(Teleborsa) - Il perimetro della
guerra valutaria in atto da mesi si sta pericolosamente allargando
coinvolgendo anche il Kazakistan, il più
grande esportatore di petrolio dell’Asia Centrale.
La svalutazione del 23% della propria valuta, il tenge kazako, segna di fatto l’innesco di una nuova ondata di svalutazioni che sta facendo barcollare le valute più deboli dei mercati emergenti globali, minacciati dallo strapotere del
rublo e della
yuan.
In questo entropico contesto valutario,
Egitto e Nigeria sembrano i paesi più vulnerabili, secondo John-Paul Smith, ex strategist di
Deutsche Bank, che aveva previsto la
crisi di Russia del 1998 e la disfatta cinese di quest'anno.
Bernd Berg, strategist della filiale londinese di
SocGen, ritiene che le valute africane come il Rand e quelle dell’ex galassia sovietica saranno le prossime a cadere.
Le nazioni in via di sviluppo, sembrano quindi quelle meno in grado di sopportare le pressione delle
svalutazioni portate avanti da Russia e Cina, che hanno
sgonfiato in modo violento i prezzi delle materie prime.

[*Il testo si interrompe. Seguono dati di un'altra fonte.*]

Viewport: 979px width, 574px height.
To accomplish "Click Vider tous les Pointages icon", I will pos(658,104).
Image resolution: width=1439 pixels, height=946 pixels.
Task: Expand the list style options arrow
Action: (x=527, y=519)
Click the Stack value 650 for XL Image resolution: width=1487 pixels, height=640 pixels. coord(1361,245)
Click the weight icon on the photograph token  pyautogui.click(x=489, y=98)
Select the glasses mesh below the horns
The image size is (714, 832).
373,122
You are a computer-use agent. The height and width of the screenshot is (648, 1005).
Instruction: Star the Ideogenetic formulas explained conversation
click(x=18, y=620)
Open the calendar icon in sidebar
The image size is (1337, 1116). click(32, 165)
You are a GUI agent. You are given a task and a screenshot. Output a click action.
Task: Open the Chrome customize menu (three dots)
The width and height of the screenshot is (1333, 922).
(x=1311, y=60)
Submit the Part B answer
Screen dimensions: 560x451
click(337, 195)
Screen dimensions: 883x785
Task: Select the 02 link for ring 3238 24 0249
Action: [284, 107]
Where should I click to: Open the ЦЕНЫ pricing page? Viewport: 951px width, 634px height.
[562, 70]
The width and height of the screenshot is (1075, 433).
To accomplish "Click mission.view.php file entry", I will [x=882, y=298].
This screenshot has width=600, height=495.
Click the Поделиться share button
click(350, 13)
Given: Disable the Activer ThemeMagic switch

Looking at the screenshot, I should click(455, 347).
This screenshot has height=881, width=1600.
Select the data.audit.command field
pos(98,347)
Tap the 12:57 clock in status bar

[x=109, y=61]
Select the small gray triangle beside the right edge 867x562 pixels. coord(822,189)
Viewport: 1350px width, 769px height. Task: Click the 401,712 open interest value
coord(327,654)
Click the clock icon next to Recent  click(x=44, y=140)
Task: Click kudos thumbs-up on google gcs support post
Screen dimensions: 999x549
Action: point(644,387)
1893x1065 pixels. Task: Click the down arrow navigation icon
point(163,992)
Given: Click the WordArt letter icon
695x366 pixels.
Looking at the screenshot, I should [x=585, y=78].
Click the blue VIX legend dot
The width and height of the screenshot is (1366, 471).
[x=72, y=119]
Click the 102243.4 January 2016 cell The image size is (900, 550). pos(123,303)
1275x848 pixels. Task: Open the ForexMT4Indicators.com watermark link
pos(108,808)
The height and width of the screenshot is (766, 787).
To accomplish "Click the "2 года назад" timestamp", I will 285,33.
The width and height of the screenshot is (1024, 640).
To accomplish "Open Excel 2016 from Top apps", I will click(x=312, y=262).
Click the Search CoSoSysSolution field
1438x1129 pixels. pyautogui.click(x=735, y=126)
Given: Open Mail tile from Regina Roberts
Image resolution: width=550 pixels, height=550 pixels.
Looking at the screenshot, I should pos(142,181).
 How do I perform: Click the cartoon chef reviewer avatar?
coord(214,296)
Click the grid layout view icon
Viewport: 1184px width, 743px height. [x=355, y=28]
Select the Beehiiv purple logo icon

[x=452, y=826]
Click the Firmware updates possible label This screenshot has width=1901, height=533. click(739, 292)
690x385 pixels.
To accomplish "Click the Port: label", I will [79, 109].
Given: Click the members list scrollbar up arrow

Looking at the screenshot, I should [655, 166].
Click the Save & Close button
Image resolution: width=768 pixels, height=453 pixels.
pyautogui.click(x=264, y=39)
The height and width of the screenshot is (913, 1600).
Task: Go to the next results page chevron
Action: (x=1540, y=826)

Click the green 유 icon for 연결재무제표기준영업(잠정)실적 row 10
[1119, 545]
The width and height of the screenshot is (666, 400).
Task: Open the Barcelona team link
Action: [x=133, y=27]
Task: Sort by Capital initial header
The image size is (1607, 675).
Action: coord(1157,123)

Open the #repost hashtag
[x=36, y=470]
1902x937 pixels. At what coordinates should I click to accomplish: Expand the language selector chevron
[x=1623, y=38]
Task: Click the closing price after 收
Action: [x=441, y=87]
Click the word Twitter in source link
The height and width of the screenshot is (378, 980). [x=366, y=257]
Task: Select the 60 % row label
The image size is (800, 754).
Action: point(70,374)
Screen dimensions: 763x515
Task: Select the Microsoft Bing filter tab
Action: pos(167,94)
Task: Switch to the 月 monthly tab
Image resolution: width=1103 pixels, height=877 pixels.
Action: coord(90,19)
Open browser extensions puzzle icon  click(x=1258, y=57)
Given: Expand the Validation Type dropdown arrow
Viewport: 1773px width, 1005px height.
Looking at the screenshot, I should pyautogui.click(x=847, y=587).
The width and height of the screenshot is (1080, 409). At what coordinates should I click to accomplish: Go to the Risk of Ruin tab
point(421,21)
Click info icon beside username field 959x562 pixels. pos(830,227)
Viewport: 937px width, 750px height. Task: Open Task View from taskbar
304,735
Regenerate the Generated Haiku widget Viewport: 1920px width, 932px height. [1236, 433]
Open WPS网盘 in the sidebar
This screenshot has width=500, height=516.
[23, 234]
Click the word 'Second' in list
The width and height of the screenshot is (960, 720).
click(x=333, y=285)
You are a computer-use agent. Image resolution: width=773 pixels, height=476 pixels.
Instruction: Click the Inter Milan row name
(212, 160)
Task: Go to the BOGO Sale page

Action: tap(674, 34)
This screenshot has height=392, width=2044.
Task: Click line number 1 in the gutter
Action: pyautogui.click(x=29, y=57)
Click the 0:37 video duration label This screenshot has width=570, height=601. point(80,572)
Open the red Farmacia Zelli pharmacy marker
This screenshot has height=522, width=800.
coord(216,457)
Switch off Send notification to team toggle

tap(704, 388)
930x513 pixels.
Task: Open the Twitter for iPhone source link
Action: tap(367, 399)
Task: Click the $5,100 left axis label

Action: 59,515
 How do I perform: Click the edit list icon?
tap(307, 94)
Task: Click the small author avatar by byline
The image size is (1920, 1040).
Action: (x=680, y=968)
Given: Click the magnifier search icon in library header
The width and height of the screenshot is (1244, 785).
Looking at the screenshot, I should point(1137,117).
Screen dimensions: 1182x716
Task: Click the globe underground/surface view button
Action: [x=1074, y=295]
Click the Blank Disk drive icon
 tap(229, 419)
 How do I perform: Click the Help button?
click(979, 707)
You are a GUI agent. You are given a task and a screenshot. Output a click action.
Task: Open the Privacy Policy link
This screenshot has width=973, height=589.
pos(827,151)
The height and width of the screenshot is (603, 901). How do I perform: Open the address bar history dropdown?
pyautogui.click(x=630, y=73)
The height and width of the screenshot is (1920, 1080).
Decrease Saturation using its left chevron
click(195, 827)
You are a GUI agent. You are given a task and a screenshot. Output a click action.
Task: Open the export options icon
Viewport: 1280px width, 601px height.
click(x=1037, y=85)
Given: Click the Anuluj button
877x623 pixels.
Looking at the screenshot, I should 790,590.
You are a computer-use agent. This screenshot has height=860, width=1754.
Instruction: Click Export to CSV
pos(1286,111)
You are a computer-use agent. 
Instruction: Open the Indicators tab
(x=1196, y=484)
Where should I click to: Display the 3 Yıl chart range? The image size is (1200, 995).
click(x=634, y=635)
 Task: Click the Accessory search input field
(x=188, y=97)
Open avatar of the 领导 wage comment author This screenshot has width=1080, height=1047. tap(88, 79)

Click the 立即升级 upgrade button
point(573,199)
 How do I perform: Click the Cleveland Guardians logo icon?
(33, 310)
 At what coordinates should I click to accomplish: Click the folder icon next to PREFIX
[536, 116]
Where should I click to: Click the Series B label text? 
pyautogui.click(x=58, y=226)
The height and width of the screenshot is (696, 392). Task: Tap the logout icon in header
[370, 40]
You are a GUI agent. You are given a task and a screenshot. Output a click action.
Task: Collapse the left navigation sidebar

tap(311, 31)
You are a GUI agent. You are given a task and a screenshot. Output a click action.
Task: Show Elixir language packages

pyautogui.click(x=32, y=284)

"I maggiori esportatori di materie prime nel mondo, sono i paesi più vulnerabili," ha detto John-Paul Smith, che dopo l’esperienza in Deutsche Bank, ha fondato EcStrat, una società di consulenza e ricerca. "Se, come credo, il prezzo del petrolio sarà destinato a rimanere ai livelli attualmente depressi o muoversi ancora più in basso nel medio termine, le principali valute del Golfo saranno sempre più sotto pressione, anche se ci saranno feroci resistenze politiche verso qualsiasi tipo di svalutazione”.